The improved performance in the UK/Europe retail division was 
driven by the rationalisation of the store portfolio actioned in 
both the current and previous years, coupled with like-for-like 
(LFL²) sales growth of 0.8% for the year, achieved in what 
continues to be a particularly challenging retail market place in 
the UK. In addition, we achieved good wholesale revenue 
growth in both UK/Europe and North America reflecting the 
high sell through of the product ranges in both territories, 
particularly in the online channels. 

Licence income for the year continued to be strong with 
additional income from DFS and Interparfums, although offset 
by a reduction from our Australian territory licensee who has 
been undergoing a reorganisation of their operations.

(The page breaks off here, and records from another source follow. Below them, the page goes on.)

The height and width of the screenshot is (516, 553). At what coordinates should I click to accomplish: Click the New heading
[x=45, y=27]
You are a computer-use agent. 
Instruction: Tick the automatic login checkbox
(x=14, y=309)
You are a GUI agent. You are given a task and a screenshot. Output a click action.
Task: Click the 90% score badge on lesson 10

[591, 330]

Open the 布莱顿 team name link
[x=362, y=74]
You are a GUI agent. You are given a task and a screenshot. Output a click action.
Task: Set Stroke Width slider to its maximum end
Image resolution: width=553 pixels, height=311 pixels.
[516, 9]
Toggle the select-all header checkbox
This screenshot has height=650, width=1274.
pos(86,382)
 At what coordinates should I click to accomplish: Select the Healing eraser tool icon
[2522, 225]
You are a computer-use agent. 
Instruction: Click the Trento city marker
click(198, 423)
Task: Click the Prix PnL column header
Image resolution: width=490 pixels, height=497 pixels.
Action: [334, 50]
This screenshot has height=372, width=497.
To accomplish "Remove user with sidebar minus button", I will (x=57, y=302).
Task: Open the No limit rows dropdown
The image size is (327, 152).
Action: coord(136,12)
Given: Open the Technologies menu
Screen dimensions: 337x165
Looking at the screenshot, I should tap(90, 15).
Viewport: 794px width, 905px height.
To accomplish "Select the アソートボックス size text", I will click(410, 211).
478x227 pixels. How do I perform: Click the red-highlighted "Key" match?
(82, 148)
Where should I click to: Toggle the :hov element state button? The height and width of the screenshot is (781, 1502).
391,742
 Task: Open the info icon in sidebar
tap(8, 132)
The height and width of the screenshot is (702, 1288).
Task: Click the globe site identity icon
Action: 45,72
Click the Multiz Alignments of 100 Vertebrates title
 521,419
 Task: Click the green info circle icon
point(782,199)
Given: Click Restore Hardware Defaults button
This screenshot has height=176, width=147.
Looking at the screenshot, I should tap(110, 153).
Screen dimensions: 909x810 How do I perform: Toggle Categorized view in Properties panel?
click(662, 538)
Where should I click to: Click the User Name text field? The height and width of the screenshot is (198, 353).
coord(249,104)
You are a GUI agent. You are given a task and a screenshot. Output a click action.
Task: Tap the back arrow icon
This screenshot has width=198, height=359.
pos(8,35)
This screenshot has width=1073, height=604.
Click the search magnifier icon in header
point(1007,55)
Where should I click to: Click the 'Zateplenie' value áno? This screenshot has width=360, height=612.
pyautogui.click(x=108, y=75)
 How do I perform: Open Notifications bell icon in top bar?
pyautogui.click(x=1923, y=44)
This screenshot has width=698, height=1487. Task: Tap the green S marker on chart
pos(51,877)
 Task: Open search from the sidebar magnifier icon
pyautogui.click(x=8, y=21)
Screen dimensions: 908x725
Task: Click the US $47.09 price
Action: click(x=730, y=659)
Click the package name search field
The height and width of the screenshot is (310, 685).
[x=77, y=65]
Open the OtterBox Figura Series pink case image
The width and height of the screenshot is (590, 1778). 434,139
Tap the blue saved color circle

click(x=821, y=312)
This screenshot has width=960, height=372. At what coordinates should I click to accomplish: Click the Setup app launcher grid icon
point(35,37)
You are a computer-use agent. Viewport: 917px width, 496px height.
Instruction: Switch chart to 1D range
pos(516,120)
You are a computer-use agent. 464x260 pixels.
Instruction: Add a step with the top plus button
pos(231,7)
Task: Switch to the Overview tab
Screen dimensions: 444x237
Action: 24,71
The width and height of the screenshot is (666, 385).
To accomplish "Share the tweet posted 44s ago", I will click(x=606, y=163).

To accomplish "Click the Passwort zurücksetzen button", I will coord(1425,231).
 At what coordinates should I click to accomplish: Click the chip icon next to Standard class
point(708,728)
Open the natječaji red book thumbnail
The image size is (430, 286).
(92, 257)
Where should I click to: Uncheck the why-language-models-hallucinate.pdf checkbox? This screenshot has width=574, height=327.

During the year we have clearly seen the benefits of the work 
we have been doing to increase the awareness of the 
French Connection brand in the improved performance and the 
recent advertising campaigns have resonated particularly well 
with consumers. We continuously work to develop and improve 
the collections, as product is at the core of everything we do.

Retail
Overall retail revenue decreased by 5.5% to £83.1m (-6.0% at 
constant currency3) with the impact of the increased LFL 
sales of 0.8% being offset by the closure of a further eleven 
non-contributing locations during the year (seven stores in  
UK/Europe and four concessions). We are still targeting to have 
reduced our store portfolio to around 30 full price French 
Connection stores by the end of the new financial year. With 
one store already closed and another five already planned to 
close later in the year, we also continue to work on a number of 
other opportunities. Importantly though during the second half 
of the year we opened a new store in Manchester, under our 
new store concept. This is the first store we have opened in the 
UK for a considerable amount of time and serves as a great 
representation of the brand, in a smaller location but in a key 
market. Performance to date had been encouraging. The 
average lease length of the remaining UK/Europe stores is 
2.9 years (2017: 3.2 years).

Gross margins reduced during the year to 56.3% (2017: 56.8%) 
again reflecting the higher proportion of sales through our 
outlet stores as the full price store portfolio reduced. The 
margin achieved in the full price stores initially increased 
reflecting improved full price trading but was reduced overall by 
slightly higher levels of markdown during the winter sale period. 
In addition we cleared some older season stock during the 
second half of the year in the outlet stores. Underlying 
overheads4 increased by 2.3%, reflecting inflationary increases, 
particularly in business rates and staff costs, offset by tight 
ongoing management of costs. Overall therefore the 
performance of the retail division improved significantly during 
the year.

2

Ecommerce revenue grew by 3.1% and now represents 29.7% 
of retail revenue. Over the last year we have focused our online 
trading strategy to improve our full price revenue, although this 
has also resulted in a reduction in discounted sales. We are 
currently in the middle of a programme of investment in the 
infrastructure of the site to provide greater flexibility and speed 
to the ongoing development and enhancements required in this 
fast moving channel. We anticipate seeing the benefits of this 
feed through during the current year and will move to increase 
our levels of digital marketing spend as this progresses. Mobile 
continues to be a growing proportion of our online activity 
generating 46.8% of traffic, up from 39.7% last year.

Wholesale
Revenue in the year increased by 8.6% to £70.9m (7.1% at 
constant currency). We saw strong growth in both UK/Europe 
and North America during the year, although this was partially 
offset by a reduction in volumes to our License partner in 
Australia. In UK/Europe we achieved particularly good growth 
with a broad range of different online customers while 
maintaining our current client base. In North America the core 
department store business grew well across the majority of 
accounts, following on from the improvements seen during the 
second half of last year.

Gross margins at 32.2% were up 1.3% on last year driven by 
the growth in full price sales in the year. Costs were again 
tightly controlled and in constant currency terms were down 
0.8% on last year, despite the increased revenue. This resulted 
in a 25% increase in wholesale underlying operating profit to 
£12.5m.

Spring 18 orders are well ahead of this time last year and the 
initial reaction to the Winter 18 collection from customers has 
been very positive; we expect the trends we have seen over the 
last year to continue. 

Licensing
Licence income was flat on last year at £6.3m reflecting a 
continued very good performance from DFS and contribution 
from the fragrance licence with Interparfums, offset by a 
reduction in income from our Australian licensee who has now 
completed a rationalisation of their business. We have signed 
new jewellery and homeware licences for North America during 
this year and these will start to contribute in the new financial 
year. Negotiations continue in a number of other product 
categories which we believe will enhance our current portfolio.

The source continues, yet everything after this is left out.